Susan's Place Transgender Resources

News and Events => Opinions & Editorials => Topic started by: Shana A on January 14, 2009, 01:23:26 PM

Title: Learning To STFU … Or, Not
Post by: Shana A on January 14, 2009, 01:23:26 PM
Learning To STFU ... Or, Not
Posted January 14, 2009

http://radnichole.wordpress.com/2009/01/14/learning-to-stfu-or-not/ (http://radnichole.wordpress.com/2009/01/14/learning-to-stfu-or-not/)

The historic way women of transsexed-histories have been told we must deal with our lives after transition has been that we must hide ourselves. Go to ground like a pursued animal and hide. That advice once took care of most problems of who knows and how. Under pain of death, (ok maybe not death, but the results would be terrible anyhow) we were told, we must never reveal ourselves. Sadly, such dicta were prescribed by "mental health professionals." Of course, those mental halth professionals weren't hiding themselves forever from the world. They knew too well the adjustment problems such fear can cause. They'd have never told their children to do what they told others' children to do. 

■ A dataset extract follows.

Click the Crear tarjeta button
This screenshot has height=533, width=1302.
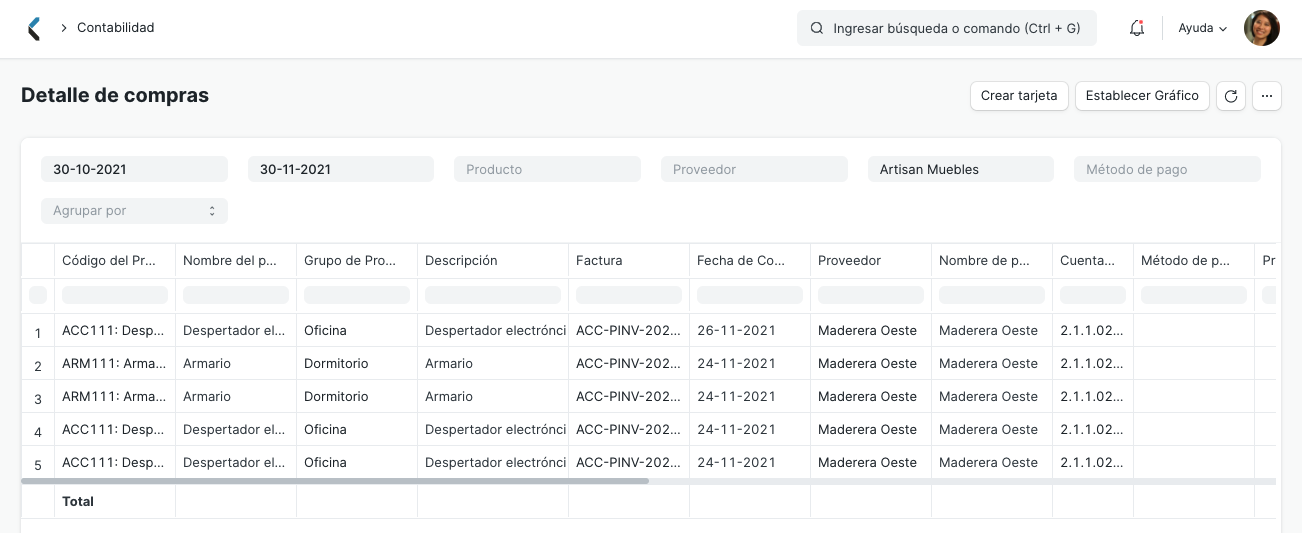1019,96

Alienation is a very real danger for human beings. If even a small number of the "sad, lonely and regretful" transitioners that Dr. Paul McHugh claimed to have found in post-op interviews and evaluations at the Johns Hopkins Gender Clinic, is there really any wonder? These women were told very basically that they were to remove themselves from their pasts and make brand-new lives from the ground up. For those who did, it was a feat that begged for adulation and recognition. I suspect though that most who did were running from vilification and dismissal by their families and friends and were overwhelmingly young. Afterall, back then they were required to be evaluated much as horse-flesh might be valued at a sale of thoroughbred colts.